* [The request] Extract every one of the following lines verbatim, omitting the pictures from your answer.

* [Raw records]
* * * * * * * * *

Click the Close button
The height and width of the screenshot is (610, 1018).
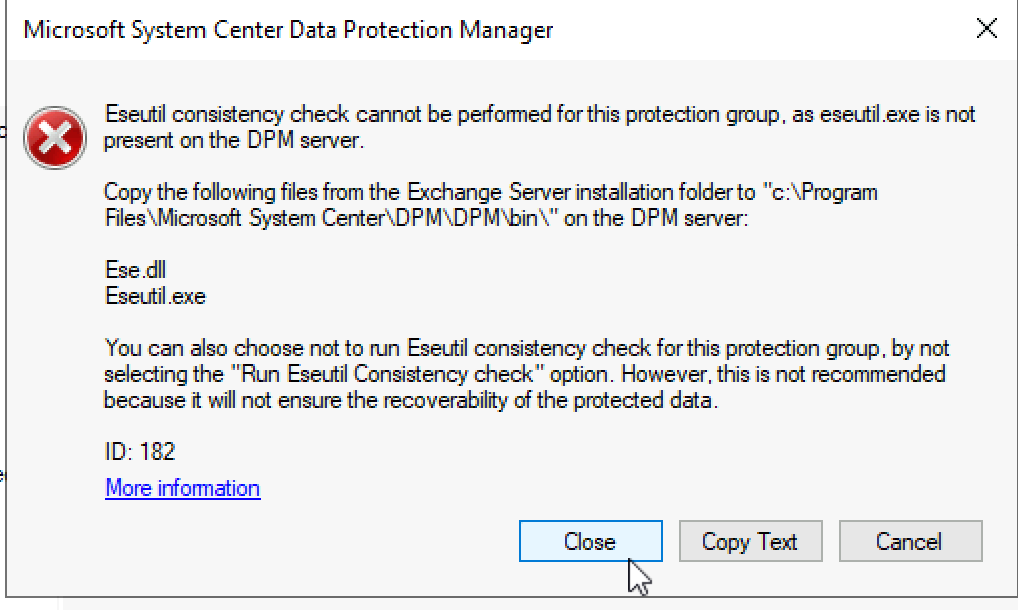[590, 541]
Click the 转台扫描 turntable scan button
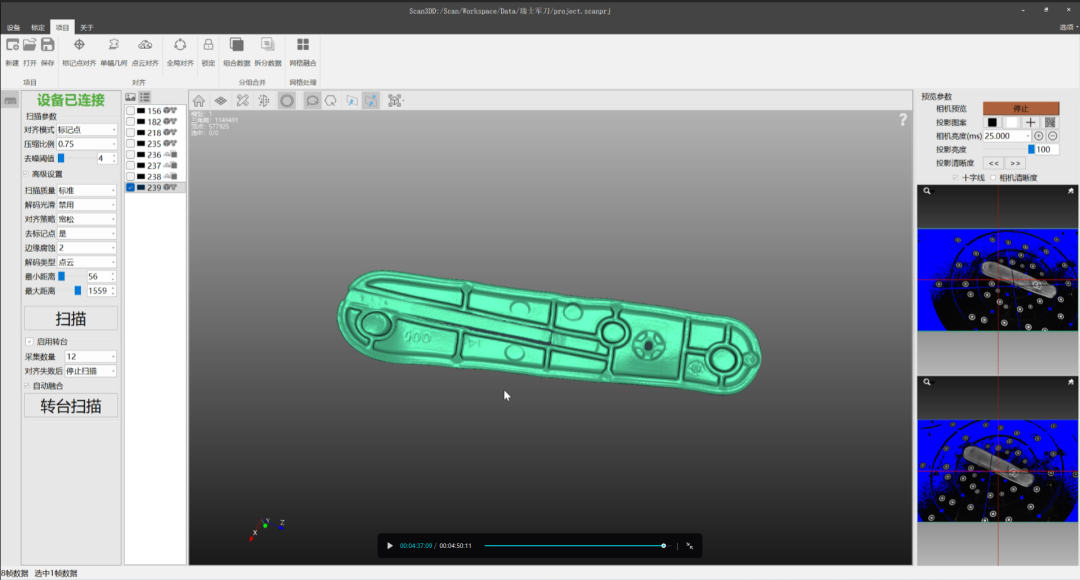This screenshot has width=1080, height=580. [70, 405]
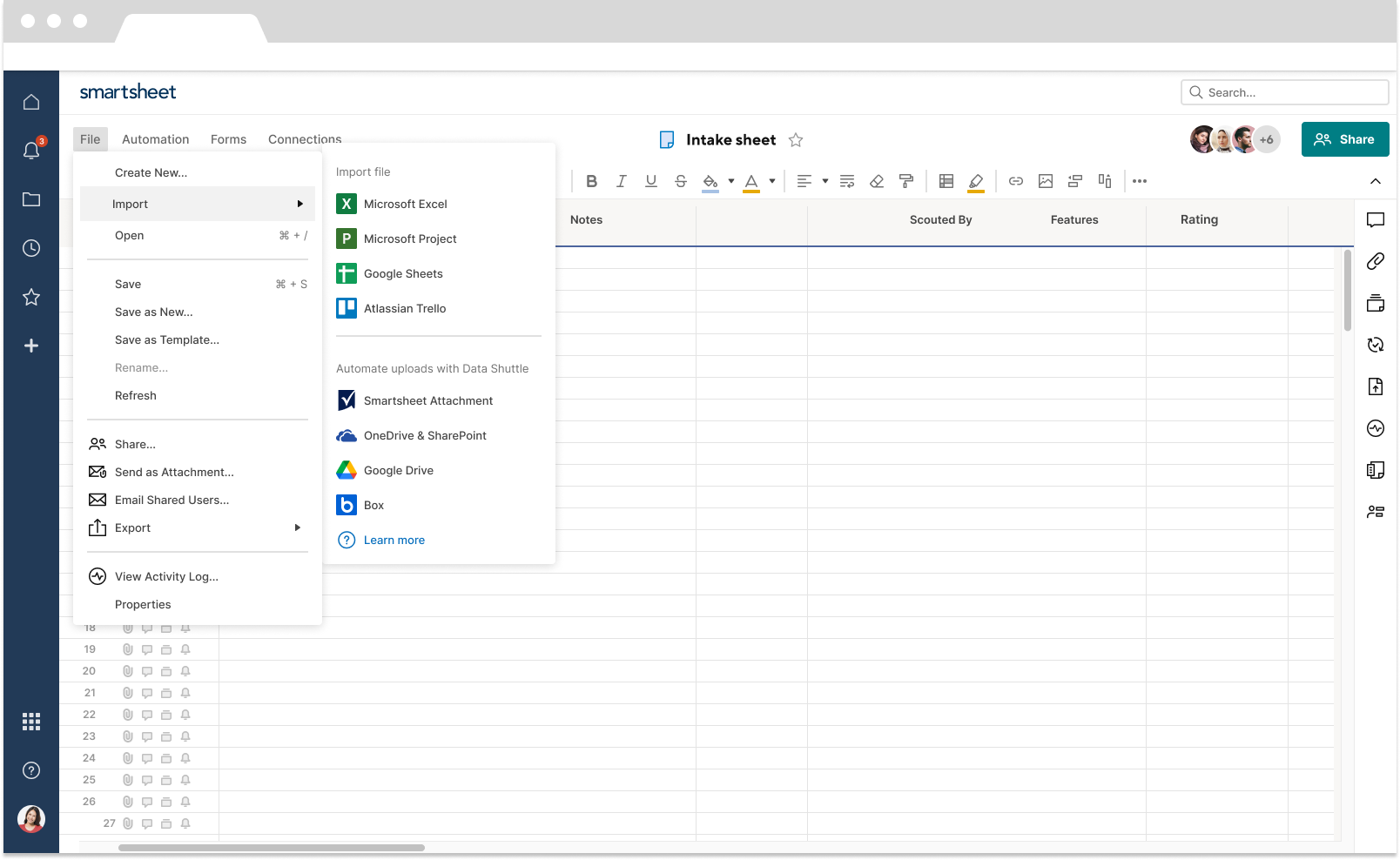Collapse the toolbar with the chevron
Screen dimensions: 1400x860
[x=1376, y=181]
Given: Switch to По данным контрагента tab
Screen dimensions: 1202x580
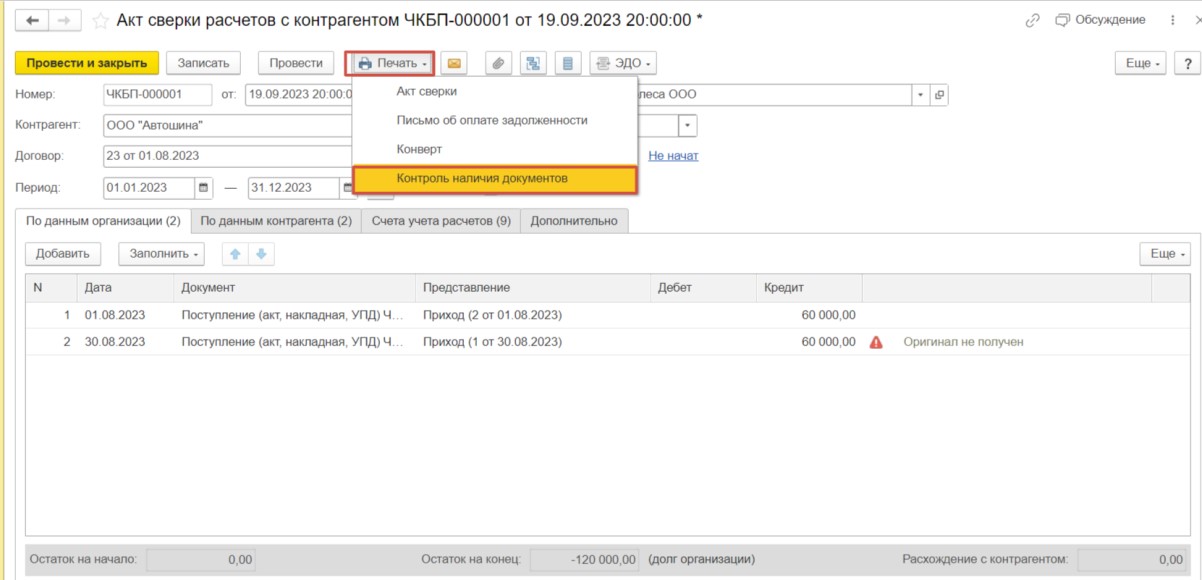Looking at the screenshot, I should 276,221.
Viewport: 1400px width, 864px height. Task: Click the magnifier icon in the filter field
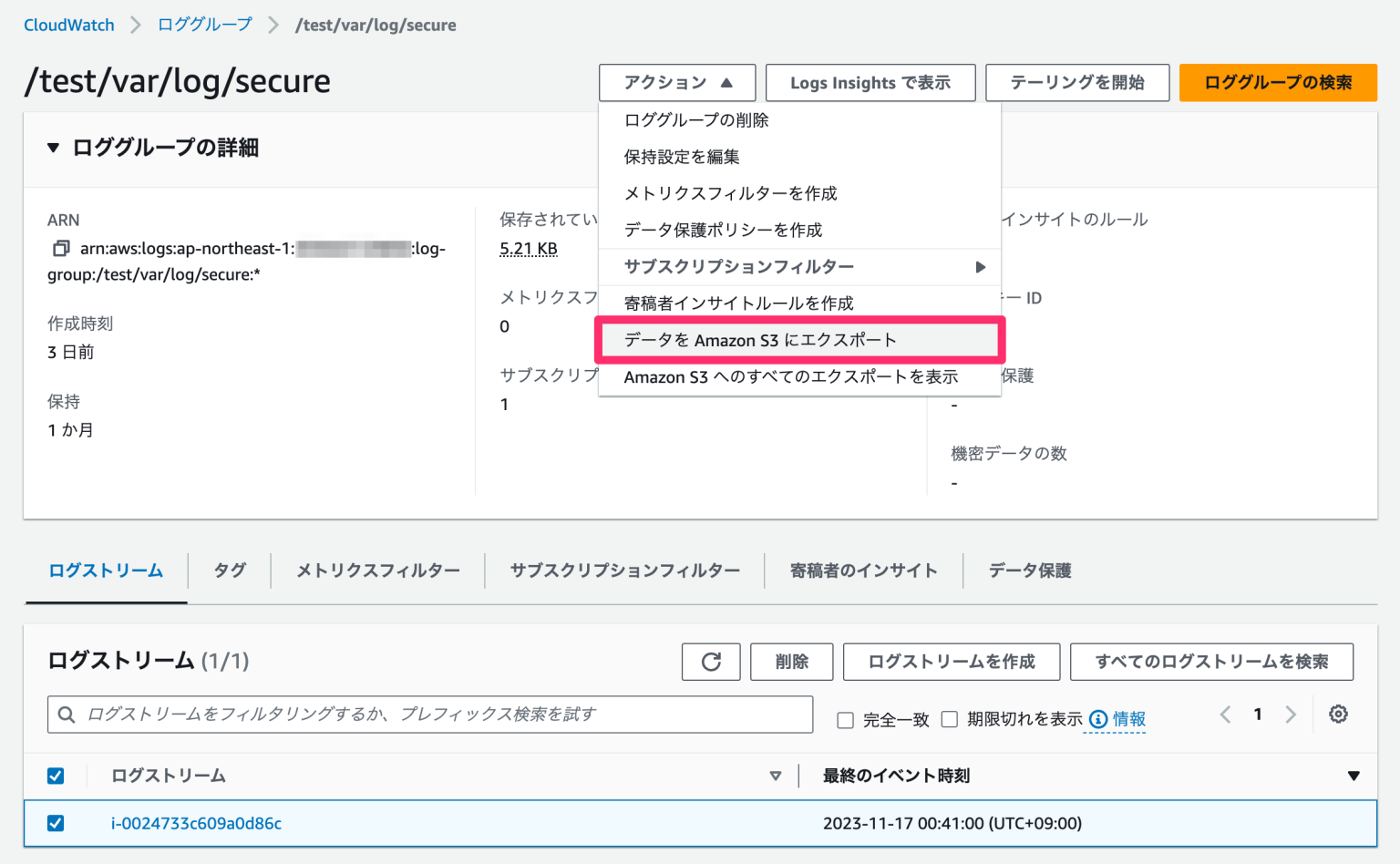[67, 715]
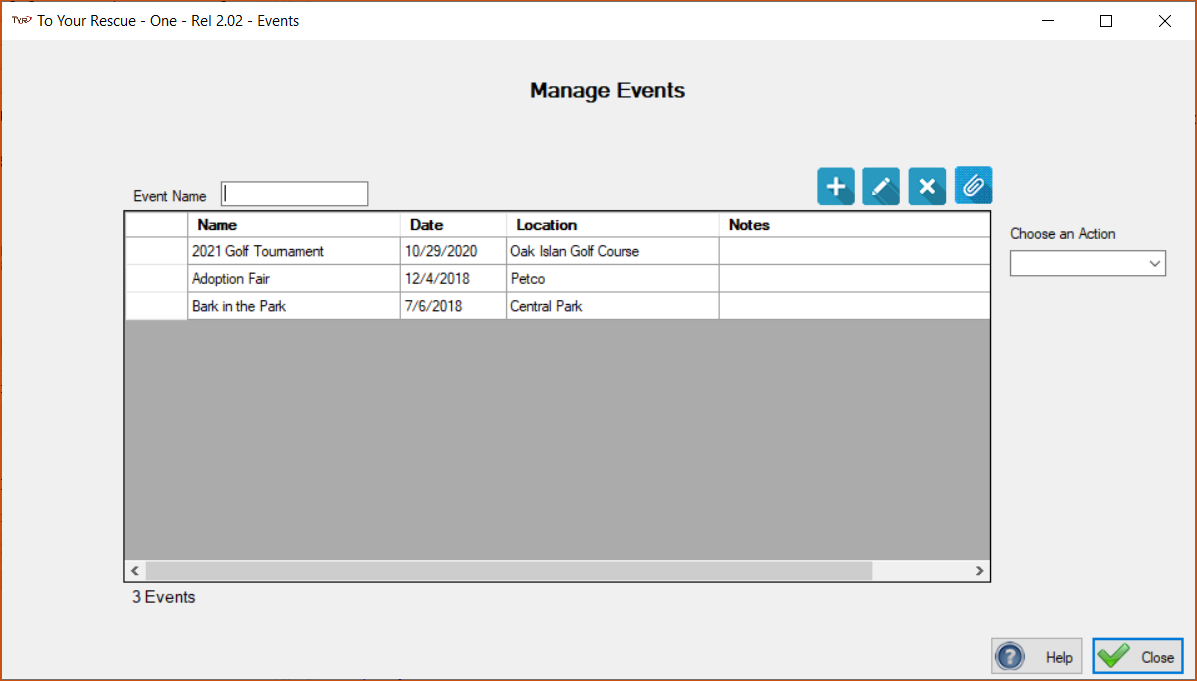
Task: Delete event using the X icon
Action: [x=927, y=186]
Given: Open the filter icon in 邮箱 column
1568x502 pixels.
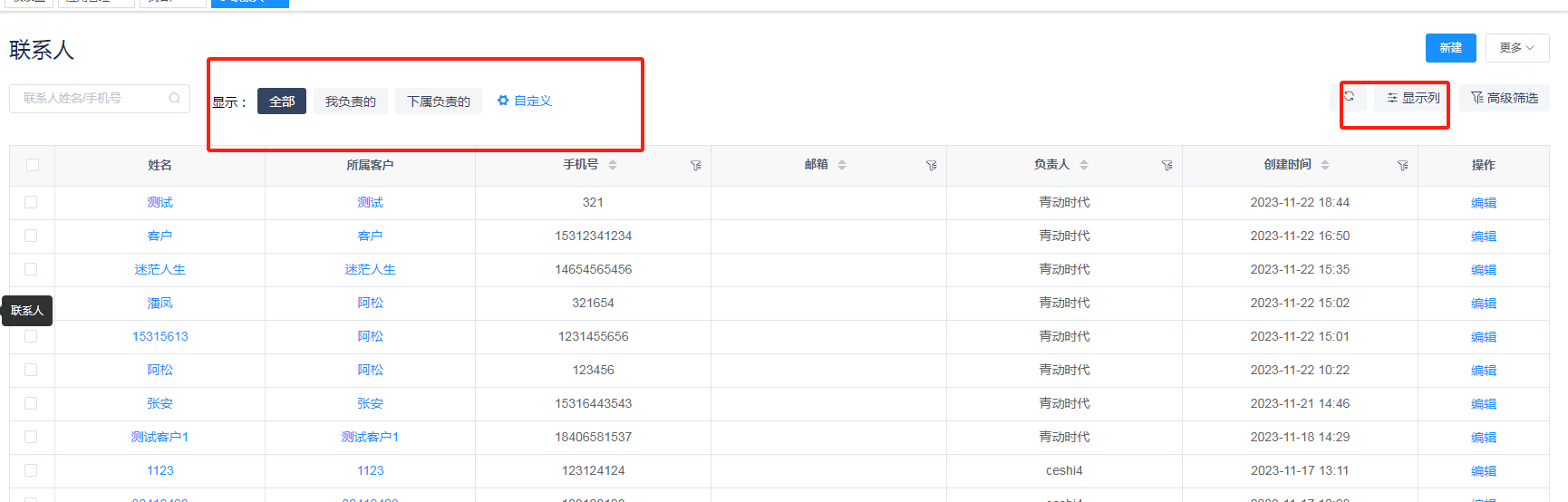Looking at the screenshot, I should 931,166.
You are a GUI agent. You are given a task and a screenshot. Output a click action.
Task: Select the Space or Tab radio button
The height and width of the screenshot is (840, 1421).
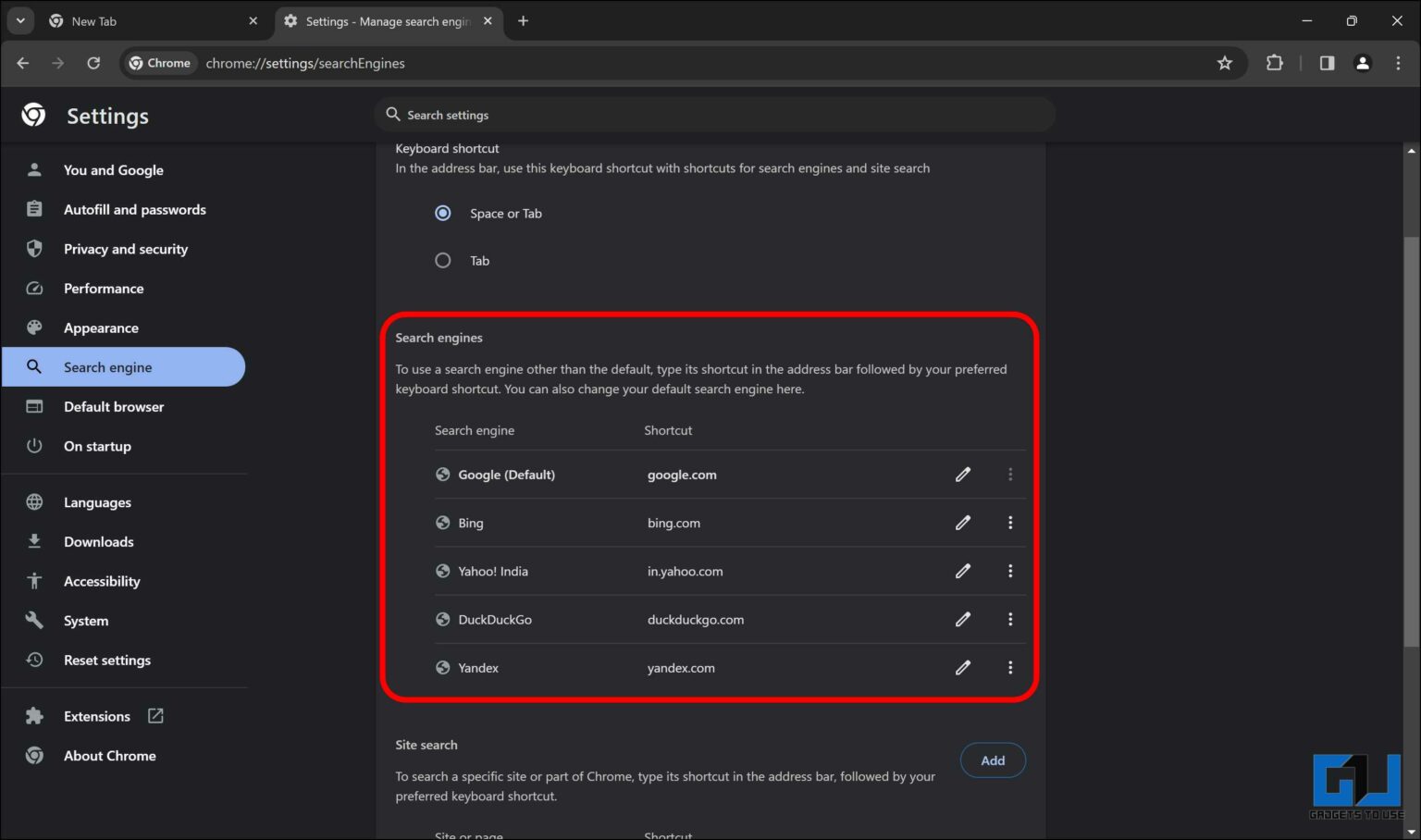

* * * * * * * * *

* [Answer to the exercise]
Click the Close button
The height and width of the screenshot is (610, 1018).
[590, 541]
Click the 转台扫描 turntable scan button
This screenshot has width=1080, height=580. [70, 405]
Collapse the toolbar with the chevron
Screen dimensions: 1400x860
[x=1376, y=181]
Given: Switch to По данным контрагента tab
Screen dimensions: 1202x580
Looking at the screenshot, I should 276,221.
Viewport: 1400px width, 864px height. Task: Click the magnifier icon in the filter field
[67, 715]
Task: Delete event using the X icon
Action: [x=927, y=186]
Given: Open the filter icon in 邮箱 column
1568x502 pixels.
Looking at the screenshot, I should 931,166.
You are a GUI agent. You are given a task and a screenshot. Output a click action.
Task: Select the Space or Tab radio button
The height and width of the screenshot is (840, 1421).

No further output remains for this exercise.